What indeed? And what was Johnny Borrell doing on the same programme last week, pretending to have something to say about rising aggression in society until they let him plug his album? And what was Richard Ashcroft doing on BBC Breakfast, trying to fly out of a video window, lounging across the couch as if to prevent anything falling out of his socks and insinuating (not without reason) that this middling-to-negative reviewer of his new album ‘Natural Rebel’ is a munter?
Why are our rock gods lowering themselves to such televisual humiliations? I mean, take a seat on the Question Time panel by all means, but This Week is basically a political One Show if it was directed by Christopher Biggins. Didn’t we used to be above this sort of bollocks? Wasn’t the BBC Breakfast sofa where us minging journalists went to crow and contextualise their new albums for the culturally braindead school-runners? Didn’t the musicians themselves just swan onto Top Of The Pops and mime the guitar solo on a fire extinguisher to show how far above the shallow promotional machine they were? Wasn’t there a healthy disdain in the alternative community at the idea of paddling in vapid mainstream slush? Wasn’t it all a bit demeaning to do anything where you might end up sharing a green room with Michael Ball or the unfamiliar kind of Loose Women? All a bit, well, Olly Murs?
Maybe once, yes, when major stars sold enough records that they didn’t need to lower themselves to the status of a book-plugging Mock The Week part-timer in order to get exposure. When there were enough respectable youth culture outlets for music on television to accommodate alternative acts without them risking sharing a sofa with Katie Hopkins and whichever institutionalised dullard won The Circle. And when cheap mainstream magazine programmes assumed that serious musicians had more self-respect than to come on and get metaphorically gunged.
We’re reaching the bottom of a slippery slope, the peak of which can be traced back to the launch of The Osbournes in 2002 and Bez winning Celebrity Big Brother in 2005. Before then you might have spotted the odd Jarvis cameo on Da Ali G Show or Feeder playing CD:UK, but here were a couple of supposedly counter-culture heroes, both consisting of at least 87 per cent drugs, enthusiastically embracing vacuous light entertainment.

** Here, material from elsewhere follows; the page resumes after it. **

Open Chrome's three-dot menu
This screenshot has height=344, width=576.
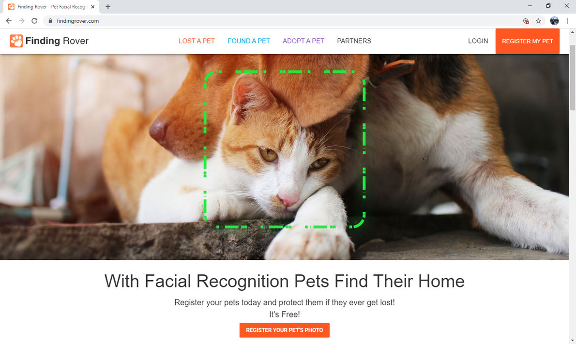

And making a success of it, in an age when selling records was starting to look like as viable a future career prospect as repairing fax machines or managing Michael Barrymore.
A vital cultural barrier broke: come 2006 the death throes of Top Of The Pops and the shunting of most music programming to non-terrestrial channels coincided with Preston from The Ordinary Boys got embroiled in a tabloid romance on CBB, as Maggot from Goldie Lookin Chain looked on, and before we knew it Johnny frigging Rotten was fighting ostriches in the jungle and the Mondays were reality regulars, hunting down UFOs, raiding bankrupts’ storage lockers for profit and swearing themselves shitless in haunted castles.
And here we are. Richard Ashcroft is making the BBC Breakfast producers wish they’d booked Tommy Robinson for an easier life, and Jarvis’s nonconformist integrity extends to refusing to wear the uniform on Bargain Hunt (also featuring Bez, obviously). There’s a positive side to the reduction of the rock star cachet to a level one step short of Celebrity Pointless – the media trainers who’ve spent twenty years or so telling their acts not to say anything about politics for fear of alienating their many Britain First fans are now probably pumping them full of perceptive Brexit bullet points and opinions on policing cuts, just so they’ll get past Simon Neil’s researchers and bag one of the few remaining chances to get their mugs on telly. But where are we headed? Will new garage bands have to finish rehearsals earlier so they can practice baking a show-stopping Victoria sponge? I picture A&R men turning acts down saying “your songs are ground-breaking and your image is fantastic, but you foxtrot like a rhino on stilts”. Or will, perhaps, musicians regain some self-respect and start acting their stature once more? Although hopefully not before we get to see Fleetwood Mac on Jeremy Kyle.